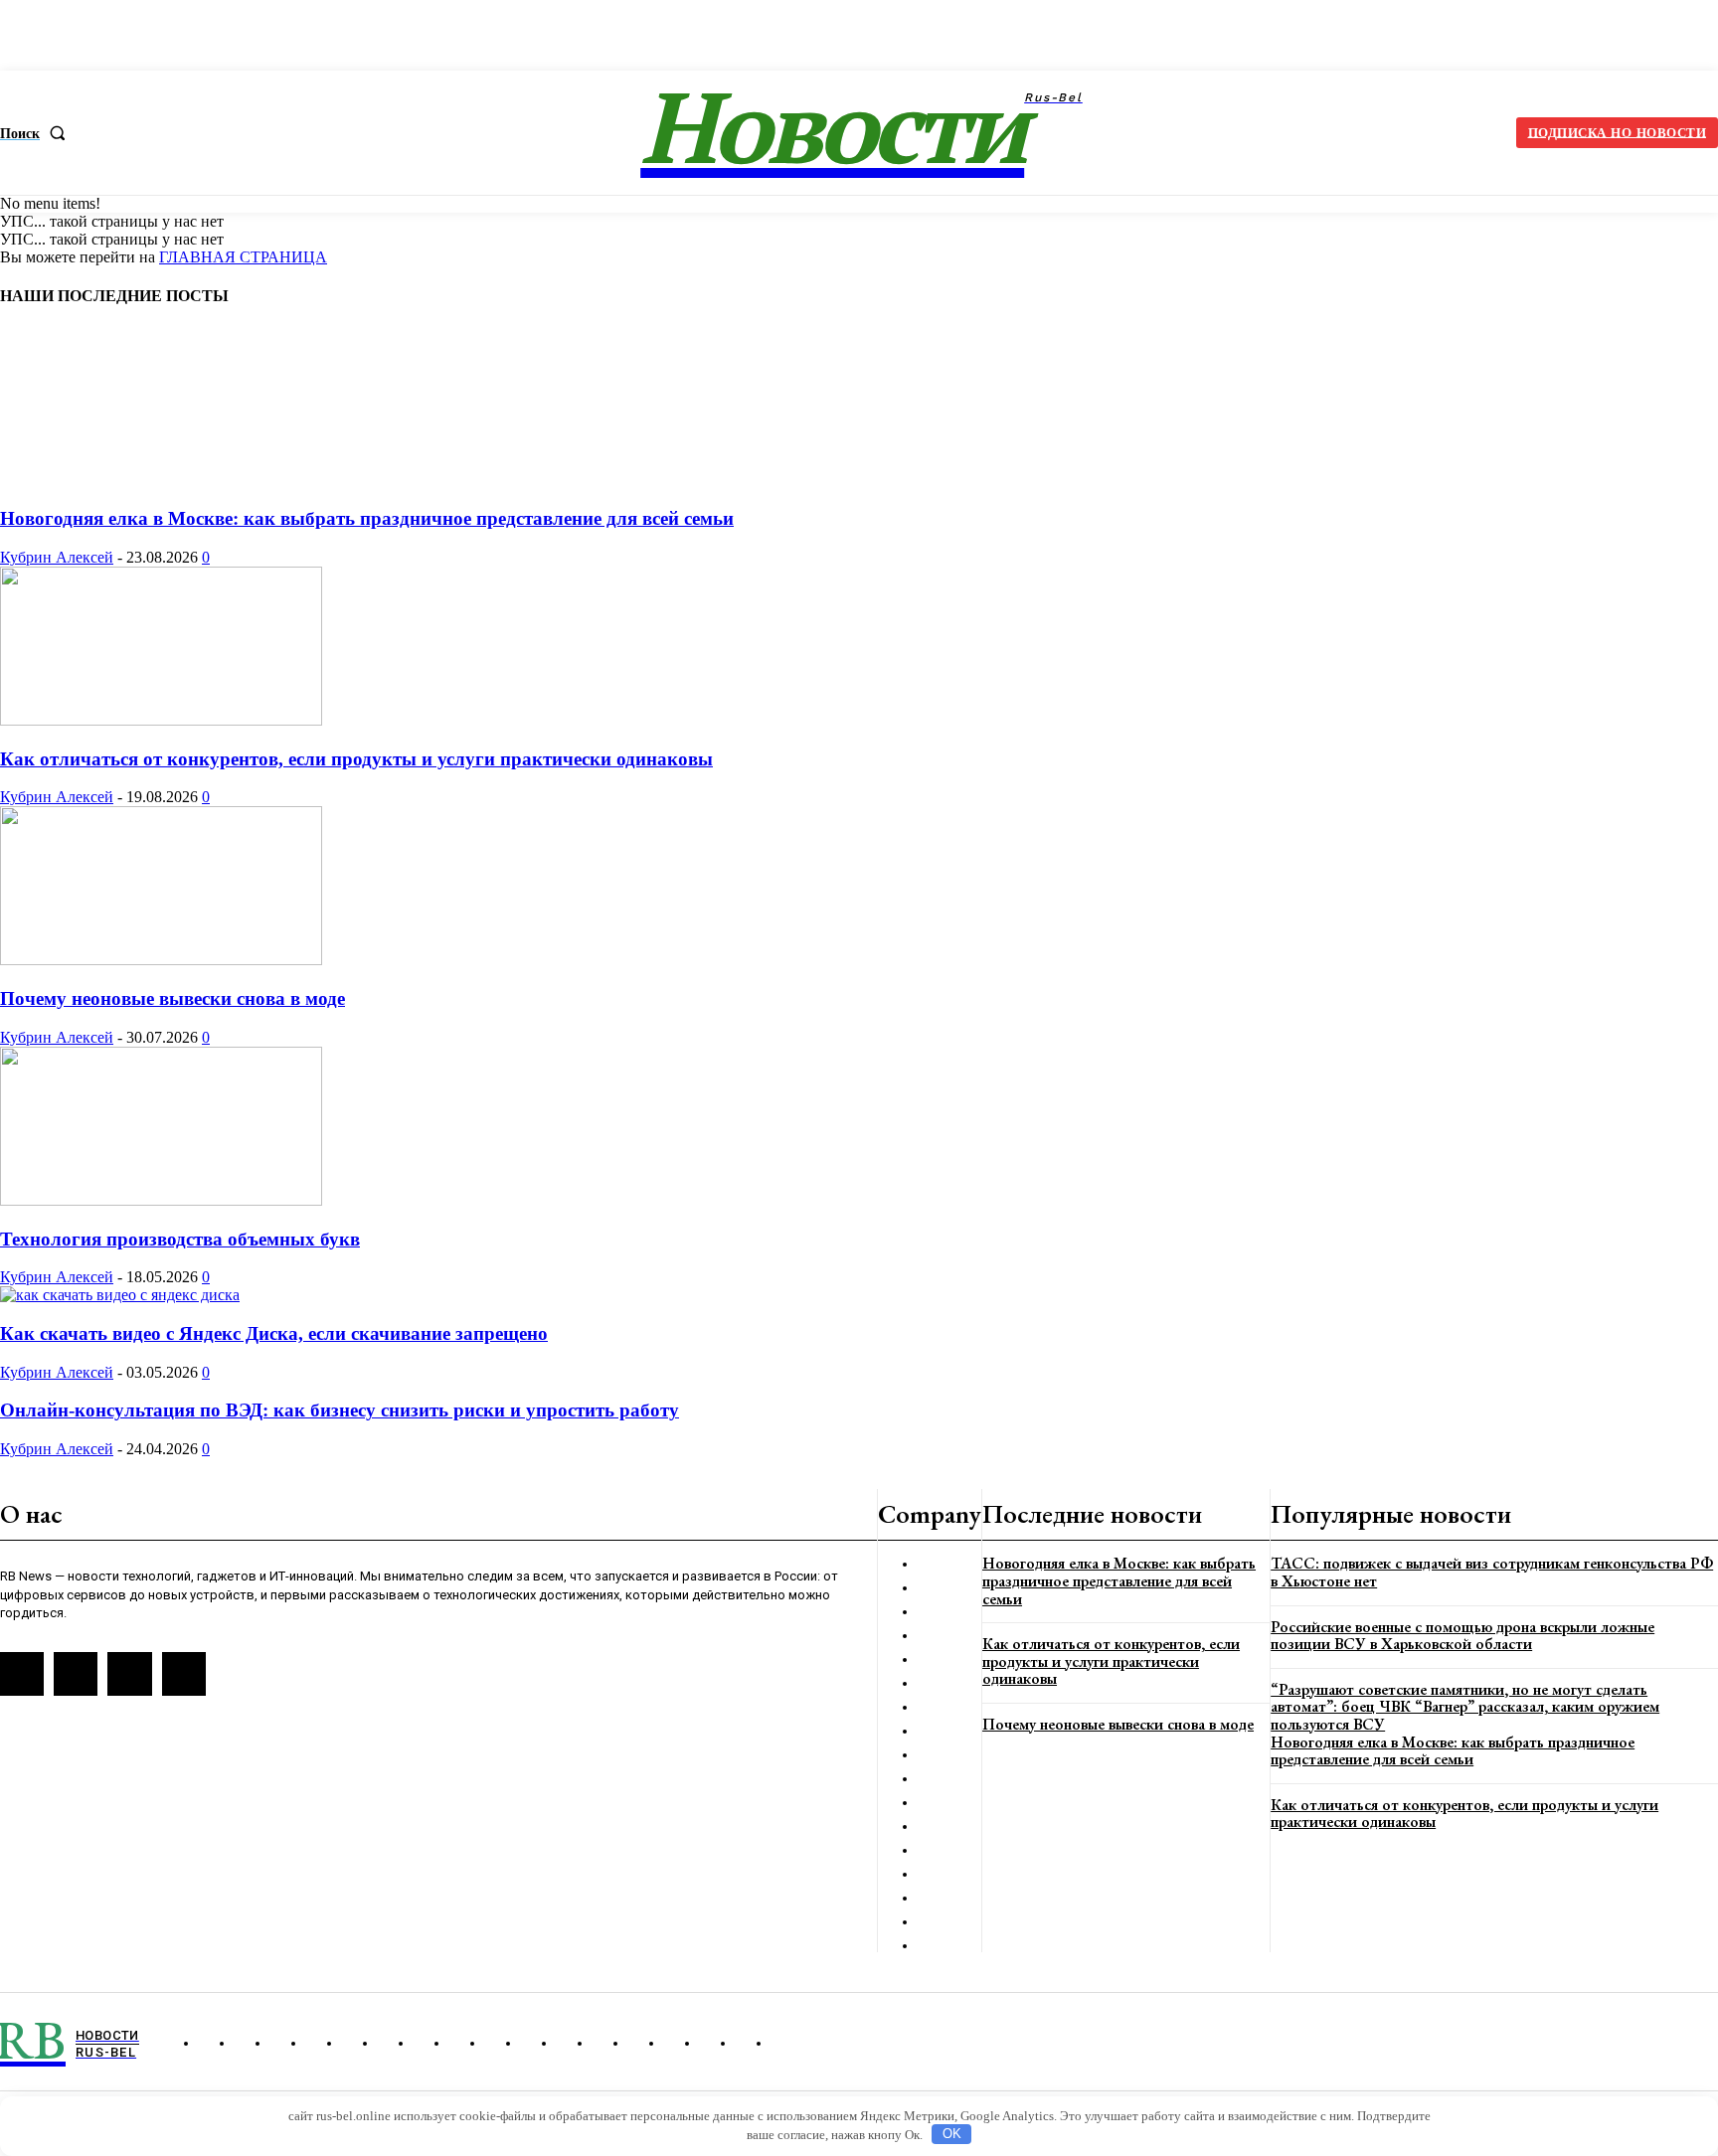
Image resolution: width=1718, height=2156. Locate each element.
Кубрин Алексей (56, 557)
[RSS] (22, 1674)
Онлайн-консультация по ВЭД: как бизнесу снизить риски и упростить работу (339, 1410)
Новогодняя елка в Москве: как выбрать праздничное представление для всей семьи (367, 518)
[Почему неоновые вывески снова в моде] (161, 959)
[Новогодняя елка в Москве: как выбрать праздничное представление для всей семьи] (113, 480)
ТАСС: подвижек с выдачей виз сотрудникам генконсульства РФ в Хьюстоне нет (1492, 1572)
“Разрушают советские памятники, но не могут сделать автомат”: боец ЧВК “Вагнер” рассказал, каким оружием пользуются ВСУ (1465, 1707)
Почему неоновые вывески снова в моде (172, 998)
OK (952, 2133)
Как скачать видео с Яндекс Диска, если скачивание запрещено (274, 1333)
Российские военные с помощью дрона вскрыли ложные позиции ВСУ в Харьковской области (1462, 1635)
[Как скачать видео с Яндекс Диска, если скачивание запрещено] (120, 1294)
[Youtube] (184, 1674)
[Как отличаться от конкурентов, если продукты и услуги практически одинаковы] (161, 720)
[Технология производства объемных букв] (161, 1200)
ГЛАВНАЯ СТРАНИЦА (243, 257)
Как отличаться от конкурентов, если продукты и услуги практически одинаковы (356, 758)
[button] (37, 133)
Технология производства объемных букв (180, 1239)
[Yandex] (129, 1674)
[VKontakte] (75, 1674)
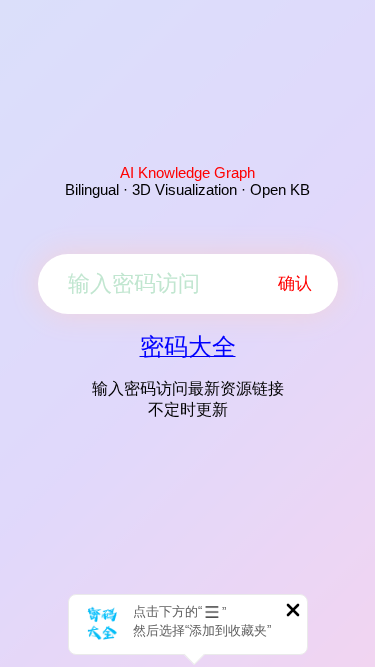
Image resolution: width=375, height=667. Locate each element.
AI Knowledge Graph (187, 172)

▶ What you should do
Extract, word for word, each line from the top of the data down to and including the line with "семьи (367, 518)"; skip the pictures.

▶ Exercise response
Image resolution: width=1718, height=2156. Locate each element.
Кубрин Алексей (56, 557)
[RSS] (22, 1674)
Онлайн-консультация по ВЭД: как бизнесу снизить риски и упростить работу (339, 1410)
Новогодняя елка в Москве: как выбрать праздничное представление для всей семьи (367, 518)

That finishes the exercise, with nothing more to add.